- [Raw data]

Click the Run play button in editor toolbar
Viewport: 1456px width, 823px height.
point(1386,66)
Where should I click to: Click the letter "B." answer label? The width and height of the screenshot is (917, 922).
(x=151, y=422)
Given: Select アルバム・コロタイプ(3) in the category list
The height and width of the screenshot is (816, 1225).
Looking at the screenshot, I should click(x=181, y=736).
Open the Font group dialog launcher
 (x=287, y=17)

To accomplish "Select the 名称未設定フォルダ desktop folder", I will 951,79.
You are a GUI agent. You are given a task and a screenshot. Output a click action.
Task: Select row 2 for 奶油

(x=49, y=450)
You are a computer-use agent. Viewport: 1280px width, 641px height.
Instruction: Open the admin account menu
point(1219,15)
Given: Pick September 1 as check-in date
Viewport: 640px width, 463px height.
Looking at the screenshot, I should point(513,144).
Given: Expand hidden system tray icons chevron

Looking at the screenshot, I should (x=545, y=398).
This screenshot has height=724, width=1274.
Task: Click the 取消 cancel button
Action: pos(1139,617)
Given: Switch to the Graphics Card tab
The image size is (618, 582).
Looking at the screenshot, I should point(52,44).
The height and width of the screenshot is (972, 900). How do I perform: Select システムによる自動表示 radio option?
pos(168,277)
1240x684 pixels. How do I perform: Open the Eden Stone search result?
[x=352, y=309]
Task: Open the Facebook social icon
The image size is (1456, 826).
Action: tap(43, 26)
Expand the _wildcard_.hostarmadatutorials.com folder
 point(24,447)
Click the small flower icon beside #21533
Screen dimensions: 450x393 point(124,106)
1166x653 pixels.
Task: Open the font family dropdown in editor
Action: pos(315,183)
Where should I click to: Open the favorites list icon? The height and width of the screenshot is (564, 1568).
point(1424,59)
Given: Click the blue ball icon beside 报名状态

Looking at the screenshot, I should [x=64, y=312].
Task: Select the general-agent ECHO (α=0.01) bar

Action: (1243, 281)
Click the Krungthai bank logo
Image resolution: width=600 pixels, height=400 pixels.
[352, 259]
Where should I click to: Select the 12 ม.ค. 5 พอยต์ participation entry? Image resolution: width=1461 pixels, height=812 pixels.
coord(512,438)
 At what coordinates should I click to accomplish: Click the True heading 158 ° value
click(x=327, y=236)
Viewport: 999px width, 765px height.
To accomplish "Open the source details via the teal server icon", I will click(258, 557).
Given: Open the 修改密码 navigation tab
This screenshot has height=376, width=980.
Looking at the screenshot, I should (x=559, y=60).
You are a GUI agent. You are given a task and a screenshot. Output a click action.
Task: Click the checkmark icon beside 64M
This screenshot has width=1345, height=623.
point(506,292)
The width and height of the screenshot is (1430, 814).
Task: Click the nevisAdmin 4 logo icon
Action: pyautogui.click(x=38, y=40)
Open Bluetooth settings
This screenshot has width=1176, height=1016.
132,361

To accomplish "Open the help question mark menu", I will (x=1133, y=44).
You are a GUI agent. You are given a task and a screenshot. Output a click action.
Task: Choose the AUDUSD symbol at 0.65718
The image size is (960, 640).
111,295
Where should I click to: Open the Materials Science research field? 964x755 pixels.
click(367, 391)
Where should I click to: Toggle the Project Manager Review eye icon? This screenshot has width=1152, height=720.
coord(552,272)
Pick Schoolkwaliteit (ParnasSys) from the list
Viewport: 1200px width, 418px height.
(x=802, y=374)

- [Task to complete]
Only the data above, repeated exactly, should make up the reply.

- [Your response]
Click the Run play button in editor toolbar
Viewport: 1456px width, 823px height.
point(1386,66)
Where should I click to: Click the letter "B." answer label? The width and height of the screenshot is (917, 922).
(x=151, y=422)
Given: Select アルバム・コロタイプ(3) in the category list
The height and width of the screenshot is (816, 1225).
Looking at the screenshot, I should click(x=181, y=736).
Open the Font group dialog launcher
 (x=287, y=17)

To accomplish "Select the 名称未設定フォルダ desktop folder", I will 951,79.
You are a GUI agent. You are given a task and a screenshot. Output a click action.
Task: Select row 2 for 奶油

(x=49, y=450)
You are a computer-use agent. Viewport: 1280px width, 641px height.
Instruction: Open the admin account menu
point(1219,15)
Given: Pick September 1 as check-in date
Viewport: 640px width, 463px height.
Looking at the screenshot, I should point(513,144).
Given: Expand hidden system tray icons chevron

Looking at the screenshot, I should (x=545, y=398).
This screenshot has height=724, width=1274.
Task: Click the 取消 cancel button
Action: pos(1139,617)
Given: Switch to the Graphics Card tab
The image size is (618, 582).
Looking at the screenshot, I should point(52,44).
The height and width of the screenshot is (972, 900). How do I perform: Select システムによる自動表示 radio option?
pos(168,277)
1240x684 pixels. How do I perform: Open the Eden Stone search result?
[x=352, y=309]
Task: Open the Facebook social icon
The image size is (1456, 826).
Action: tap(43, 26)
Expand the _wildcard_.hostarmadatutorials.com folder
 point(24,447)
Click the small flower icon beside #21533
Screen dimensions: 450x393 point(124,106)
1166x653 pixels.
Task: Open the font family dropdown in editor
Action: pos(315,183)
Where should I click to: Open the favorites list icon? The height and width of the screenshot is (564, 1568).
point(1424,59)
Given: Click the blue ball icon beside 报名状态

Looking at the screenshot, I should [x=64, y=312].
Task: Select the general-agent ECHO (α=0.01) bar

Action: (1243, 281)
Click the Krungthai bank logo
Image resolution: width=600 pixels, height=400 pixels.
[352, 259]
Where should I click to: Select the 12 ม.ค. 5 พอยต์ participation entry? Image resolution: width=1461 pixels, height=812 pixels.
coord(512,438)
 At what coordinates should I click to accomplish: Click the True heading 158 ° value
click(x=327, y=236)
Viewport: 999px width, 765px height.
To accomplish "Open the source details via the teal server icon", I will click(258, 557).
Given: Open the 修改密码 navigation tab
This screenshot has height=376, width=980.
Looking at the screenshot, I should (x=559, y=60).
You are a GUI agent. You are given a task and a screenshot. Output a click action.
Task: Click the checkmark icon beside 64M
This screenshot has width=1345, height=623.
point(506,292)
The width and height of the screenshot is (1430, 814).
Task: Click the nevisAdmin 4 logo icon
Action: pyautogui.click(x=38, y=40)
Open Bluetooth settings
This screenshot has width=1176, height=1016.
132,361

To accomplish "Open the help question mark menu", I will (x=1133, y=44).
You are a GUI agent. You are given a task and a screenshot. Output a click action.
Task: Choose the AUDUSD symbol at 0.65718
The image size is (960, 640).
111,295
Where should I click to: Open the Materials Science research field? 964x755 pixels.
click(367, 391)
Where should I click to: Toggle the Project Manager Review eye icon? This screenshot has width=1152, height=720.
coord(552,272)
Pick Schoolkwaliteit (ParnasSys) from the list
Viewport: 1200px width, 418px height.
(x=802, y=374)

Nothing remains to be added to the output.